NR 2002-Special
October 24, 2002

Contact: Ed Wilson
Mark Oldfield
Don Drysdale
(916) 323-1886


In the largest fraud case of its kind in California history, Attorney General Bill Lockyer announced today that Special Agents from the California Bureau of Investigation and other local, state and federal agencies arrested and charged 15 individuals for defrauding the state’s beverage container recycling program of more than $3 million.

This is the third major enforcement action related to recycling fraud in the last two years. Officers and investigators from the Department of Justice, along with the California Department of Conservation, Los Angeles Interagency Metropolitan Police Apprehension Crime Task Force (LA-IMPACT), the Los Angeles District Attorney's Office, the California Department of Motor Vehicle, the Los Angeles Sheriff's Department, the California Department of Insurance, the California Department of Corrections, the United States Secret Service, and the United States Immigration and Naturalization Service, assisted with this investigation.
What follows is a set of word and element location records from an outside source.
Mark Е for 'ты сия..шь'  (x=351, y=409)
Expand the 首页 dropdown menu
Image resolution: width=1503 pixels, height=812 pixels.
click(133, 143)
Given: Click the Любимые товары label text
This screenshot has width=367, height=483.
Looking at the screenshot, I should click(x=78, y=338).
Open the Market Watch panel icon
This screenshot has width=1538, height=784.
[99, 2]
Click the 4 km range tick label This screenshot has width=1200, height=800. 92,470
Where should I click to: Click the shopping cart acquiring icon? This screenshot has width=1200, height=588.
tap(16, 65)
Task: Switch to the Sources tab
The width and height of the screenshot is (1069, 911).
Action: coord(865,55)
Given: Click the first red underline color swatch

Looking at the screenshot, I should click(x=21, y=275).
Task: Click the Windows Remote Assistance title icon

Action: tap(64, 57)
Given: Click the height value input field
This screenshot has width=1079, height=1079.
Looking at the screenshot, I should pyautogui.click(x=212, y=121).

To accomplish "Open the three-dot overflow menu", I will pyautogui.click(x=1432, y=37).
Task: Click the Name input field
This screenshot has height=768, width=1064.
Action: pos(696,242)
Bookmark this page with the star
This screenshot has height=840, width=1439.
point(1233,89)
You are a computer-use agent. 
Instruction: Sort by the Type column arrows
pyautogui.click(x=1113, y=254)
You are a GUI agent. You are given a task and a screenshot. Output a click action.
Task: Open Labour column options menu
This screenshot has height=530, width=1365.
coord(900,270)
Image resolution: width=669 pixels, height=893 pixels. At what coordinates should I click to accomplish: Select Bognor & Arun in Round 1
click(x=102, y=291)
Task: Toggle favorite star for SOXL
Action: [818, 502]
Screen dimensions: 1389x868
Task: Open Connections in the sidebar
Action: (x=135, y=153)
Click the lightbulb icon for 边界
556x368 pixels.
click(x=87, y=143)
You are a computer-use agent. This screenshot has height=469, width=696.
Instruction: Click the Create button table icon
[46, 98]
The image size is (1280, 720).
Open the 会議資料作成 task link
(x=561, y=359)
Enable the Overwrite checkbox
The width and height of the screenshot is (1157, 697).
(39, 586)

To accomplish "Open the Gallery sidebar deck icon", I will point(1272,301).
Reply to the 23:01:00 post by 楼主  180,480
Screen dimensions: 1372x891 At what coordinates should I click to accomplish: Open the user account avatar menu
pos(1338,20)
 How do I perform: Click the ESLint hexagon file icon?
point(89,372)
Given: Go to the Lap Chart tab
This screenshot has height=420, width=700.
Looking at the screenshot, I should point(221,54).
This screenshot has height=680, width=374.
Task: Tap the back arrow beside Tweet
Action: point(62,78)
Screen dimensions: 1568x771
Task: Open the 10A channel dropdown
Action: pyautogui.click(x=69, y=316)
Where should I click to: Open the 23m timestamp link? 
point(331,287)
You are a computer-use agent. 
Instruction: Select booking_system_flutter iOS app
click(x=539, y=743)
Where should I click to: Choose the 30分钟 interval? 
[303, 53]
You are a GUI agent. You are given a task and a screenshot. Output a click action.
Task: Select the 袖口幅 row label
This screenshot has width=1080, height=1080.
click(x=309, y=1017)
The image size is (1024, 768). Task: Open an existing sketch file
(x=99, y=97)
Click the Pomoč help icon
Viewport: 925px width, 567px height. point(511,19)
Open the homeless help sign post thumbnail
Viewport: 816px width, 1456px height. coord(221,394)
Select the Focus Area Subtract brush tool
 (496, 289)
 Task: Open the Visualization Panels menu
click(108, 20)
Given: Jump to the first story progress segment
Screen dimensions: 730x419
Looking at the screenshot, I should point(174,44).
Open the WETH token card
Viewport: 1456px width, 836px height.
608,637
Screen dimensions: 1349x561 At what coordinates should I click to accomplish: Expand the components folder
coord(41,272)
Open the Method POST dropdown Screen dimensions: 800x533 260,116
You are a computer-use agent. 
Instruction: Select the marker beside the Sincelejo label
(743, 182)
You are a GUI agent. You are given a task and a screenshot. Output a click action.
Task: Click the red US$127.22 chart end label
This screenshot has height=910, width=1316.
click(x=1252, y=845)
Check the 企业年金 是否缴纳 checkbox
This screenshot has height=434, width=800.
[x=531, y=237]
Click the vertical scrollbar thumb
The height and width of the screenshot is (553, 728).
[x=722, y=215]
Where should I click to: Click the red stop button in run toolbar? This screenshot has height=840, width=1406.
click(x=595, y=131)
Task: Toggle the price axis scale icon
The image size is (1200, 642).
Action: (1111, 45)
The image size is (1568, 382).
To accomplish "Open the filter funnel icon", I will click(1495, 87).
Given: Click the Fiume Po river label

Last week, agents served search warrants at 20 southern California locations, including a number of California Certified Recycling Centers where beverage containers are redeemed for cash. The ten-month investigation revealed that during the past two years, this organization redeemed thousands of pounds of ineligible aluminum, plastic, and glass beverage containers for more than $3 million under the Department of Conservation-run California Beverage Recycling Program.

Migran Changulyan, 35, of Glendale, considered the leader of the organization, and 13 of the others arrested were charged Monday in Los Angeles Superior Court with forgery, conspiracy, grand theft, perjury, recycling fraud, and welfare fraud. One of the defendants was charged with possession of narcotics. All defendants are being held at the Burbank City Jail on $2.5 million bail. Agents also seized three handguns, one assault weapon, and two vehicles.

“These were not families where the children were learning the value of recycling by redeeming their bottles and cans at the local center for a few dollars,” said Lockyer, “The people in this criminal organization were charged with grand theft and major fraud against the state, redeeming tons of ineligible material for millions of dollars.”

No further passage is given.